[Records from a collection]
━━━━━━━━━━━━━━━━━━━━━━━━━━━━━━

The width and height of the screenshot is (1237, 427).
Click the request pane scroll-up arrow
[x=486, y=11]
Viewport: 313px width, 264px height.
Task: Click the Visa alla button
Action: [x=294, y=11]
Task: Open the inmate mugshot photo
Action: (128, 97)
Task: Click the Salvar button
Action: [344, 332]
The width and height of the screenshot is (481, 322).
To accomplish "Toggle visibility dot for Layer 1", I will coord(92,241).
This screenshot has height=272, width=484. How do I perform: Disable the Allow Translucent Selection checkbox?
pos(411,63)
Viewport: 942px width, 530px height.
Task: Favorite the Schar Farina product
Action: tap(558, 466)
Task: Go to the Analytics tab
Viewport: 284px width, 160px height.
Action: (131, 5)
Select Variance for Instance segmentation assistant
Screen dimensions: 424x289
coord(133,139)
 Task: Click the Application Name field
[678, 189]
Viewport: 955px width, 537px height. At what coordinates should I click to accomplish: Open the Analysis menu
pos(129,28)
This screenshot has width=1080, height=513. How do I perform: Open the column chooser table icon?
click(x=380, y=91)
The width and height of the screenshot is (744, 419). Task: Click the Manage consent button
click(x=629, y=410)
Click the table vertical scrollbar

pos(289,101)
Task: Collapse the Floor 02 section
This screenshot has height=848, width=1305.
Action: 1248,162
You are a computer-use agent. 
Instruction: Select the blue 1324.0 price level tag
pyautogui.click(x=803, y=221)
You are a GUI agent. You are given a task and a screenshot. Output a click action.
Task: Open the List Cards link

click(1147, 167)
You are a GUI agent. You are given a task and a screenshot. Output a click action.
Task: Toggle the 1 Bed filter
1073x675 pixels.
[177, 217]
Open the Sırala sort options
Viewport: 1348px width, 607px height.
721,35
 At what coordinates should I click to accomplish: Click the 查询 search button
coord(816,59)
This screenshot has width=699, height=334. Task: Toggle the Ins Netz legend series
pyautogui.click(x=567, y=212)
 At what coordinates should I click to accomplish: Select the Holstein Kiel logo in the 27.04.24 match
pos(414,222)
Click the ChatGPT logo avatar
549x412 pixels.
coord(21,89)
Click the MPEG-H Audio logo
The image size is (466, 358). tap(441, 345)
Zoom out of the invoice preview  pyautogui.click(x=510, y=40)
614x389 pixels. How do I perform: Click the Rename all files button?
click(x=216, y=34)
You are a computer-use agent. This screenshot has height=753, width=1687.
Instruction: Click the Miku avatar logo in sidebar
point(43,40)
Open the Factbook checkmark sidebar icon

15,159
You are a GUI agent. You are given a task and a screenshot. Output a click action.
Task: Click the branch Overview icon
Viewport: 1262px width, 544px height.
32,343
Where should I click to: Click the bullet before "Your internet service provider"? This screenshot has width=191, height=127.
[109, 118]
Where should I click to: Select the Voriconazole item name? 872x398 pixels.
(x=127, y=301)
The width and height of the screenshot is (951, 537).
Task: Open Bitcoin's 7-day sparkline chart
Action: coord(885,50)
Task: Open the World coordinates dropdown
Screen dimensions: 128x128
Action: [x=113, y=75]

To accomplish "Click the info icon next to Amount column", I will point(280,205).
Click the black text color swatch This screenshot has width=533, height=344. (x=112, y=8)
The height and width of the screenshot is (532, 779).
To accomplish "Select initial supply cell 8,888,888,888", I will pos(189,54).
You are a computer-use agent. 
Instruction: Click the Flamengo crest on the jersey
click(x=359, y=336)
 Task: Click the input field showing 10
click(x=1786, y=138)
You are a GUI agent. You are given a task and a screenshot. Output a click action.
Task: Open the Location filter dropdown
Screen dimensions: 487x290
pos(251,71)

━━━━━━━━━━━━━━━━━━━━━━━━━━━━━━

* WHAT TO PRODUCE
Retype every line of the data above verbatim.

* TASK ANSWER
The width and height of the screenshot is (1237, 427).
Click the request pane scroll-up arrow
[x=486, y=11]
Viewport: 313px width, 264px height.
Task: Click the Visa alla button
Action: [x=294, y=11]
Task: Open the inmate mugshot photo
Action: (128, 97)
Task: Click the Salvar button
Action: [344, 332]
The width and height of the screenshot is (481, 322).
To accomplish "Toggle visibility dot for Layer 1", I will coord(92,241).
This screenshot has height=272, width=484. How do I perform: Disable the Allow Translucent Selection checkbox?
pos(411,63)
Viewport: 942px width, 530px height.
Task: Favorite the Schar Farina product
Action: tap(558, 466)
Task: Go to the Analytics tab
Viewport: 284px width, 160px height.
Action: (131, 5)
Select Variance for Instance segmentation assistant
Screen dimensions: 424x289
coord(133,139)
 Task: Click the Application Name field
[678, 189]
Viewport: 955px width, 537px height. At what coordinates should I click to accomplish: Open the Analysis menu
pos(129,28)
This screenshot has width=1080, height=513. How do I perform: Open the column chooser table icon?
click(x=380, y=91)
The width and height of the screenshot is (744, 419). Task: Click the Manage consent button
click(x=629, y=410)
Click the table vertical scrollbar

pos(289,101)
Task: Collapse the Floor 02 section
This screenshot has height=848, width=1305.
Action: 1248,162
You are a computer-use agent. 
Instruction: Select the blue 1324.0 price level tag
pyautogui.click(x=803, y=221)
You are a GUI agent. You are given a task and a screenshot. Output a click action.
Task: Open the List Cards link

click(1147, 167)
You are a GUI agent. You are given a task and a screenshot. Output a click action.
Task: Toggle the 1 Bed filter
1073x675 pixels.
[177, 217]
Open the Sırala sort options
Viewport: 1348px width, 607px height.
721,35
 At what coordinates should I click to accomplish: Click the 查询 search button
coord(816,59)
This screenshot has width=699, height=334. Task: Toggle the Ins Netz legend series
pyautogui.click(x=567, y=212)
 At what coordinates should I click to accomplish: Select the Holstein Kiel logo in the 27.04.24 match
pos(414,222)
Click the ChatGPT logo avatar
549x412 pixels.
coord(21,89)
Click the MPEG-H Audio logo
The image size is (466, 358). tap(441, 345)
Zoom out of the invoice preview  pyautogui.click(x=510, y=40)
614x389 pixels. How do I perform: Click the Rename all files button?
click(x=216, y=34)
You are a computer-use agent. This screenshot has height=753, width=1687.
Instruction: Click the Miku avatar logo in sidebar
point(43,40)
Open the Factbook checkmark sidebar icon

15,159
You are a GUI agent. You are given a task and a screenshot. Output a click action.
Task: Click the branch Overview icon
Viewport: 1262px width, 544px height.
32,343
Where should I click to: Click the bullet before "Your internet service provider"? This screenshot has width=191, height=127.
[109, 118]
Where should I click to: Select the Voriconazole item name? 872x398 pixels.
(x=127, y=301)
The width and height of the screenshot is (951, 537).
Task: Open Bitcoin's 7-day sparkline chart
Action: coord(885,50)
Task: Open the World coordinates dropdown
Screen dimensions: 128x128
Action: [x=113, y=75]

To accomplish "Click the info icon next to Amount column", I will point(280,205).
Click the black text color swatch This screenshot has width=533, height=344. (x=112, y=8)
The height and width of the screenshot is (532, 779).
To accomplish "Select initial supply cell 8,888,888,888", I will pos(189,54).
You are a computer-use agent. 
Instruction: Click the Flamengo crest on the jersey
click(x=359, y=336)
 Task: Click the input field showing 10
click(x=1786, y=138)
You are a GUI agent. You are given a task and a screenshot. Output a click action.
Task: Open the Location filter dropdown
Screen dimensions: 487x290
pos(251,71)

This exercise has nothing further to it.